━━━ TASK INPUT ━━━

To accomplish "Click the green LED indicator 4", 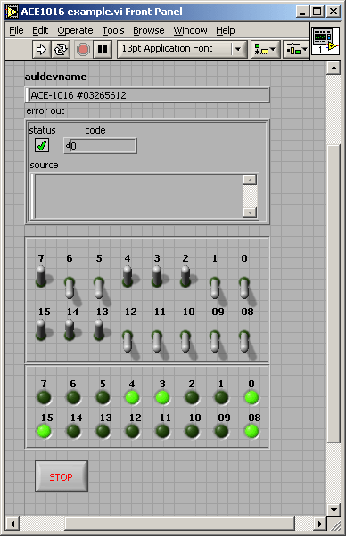I will [132, 397].
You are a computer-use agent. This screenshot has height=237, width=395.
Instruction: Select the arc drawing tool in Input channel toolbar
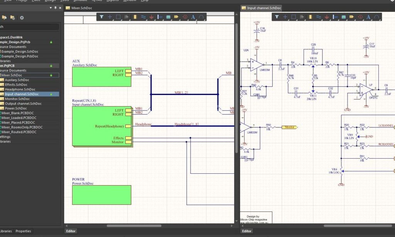pyautogui.click(x=377, y=17)
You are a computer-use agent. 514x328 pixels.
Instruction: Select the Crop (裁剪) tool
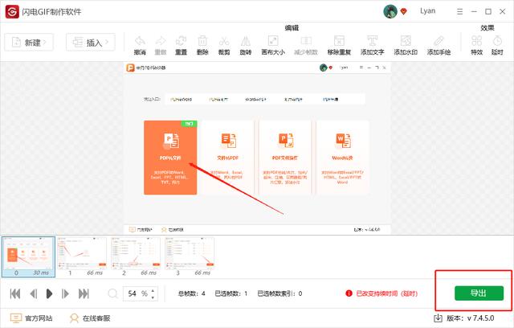click(x=224, y=43)
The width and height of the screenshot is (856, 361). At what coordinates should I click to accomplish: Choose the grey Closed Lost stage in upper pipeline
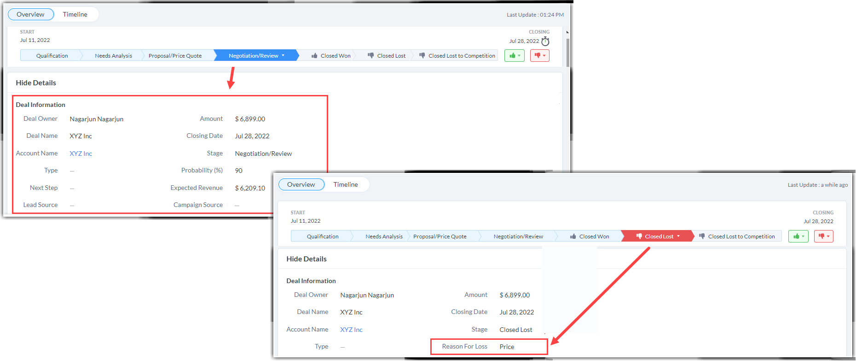[x=387, y=56]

━━━

Word-for-word restatement: every line from the one with "Instruction: Select the arc" through the final line of the data, both ends included, pictures excluded.

Instruction: Select the arc drawing tool in Input channel toolbar
pyautogui.click(x=377, y=17)
You are a computer-use agent. 514x328 pixels.
Instruction: Select the Crop (裁剪) tool
click(x=224, y=43)
The width and height of the screenshot is (856, 361). At what coordinates should I click to accomplish: Choose the grey Closed Lost stage in upper pipeline
[x=387, y=56]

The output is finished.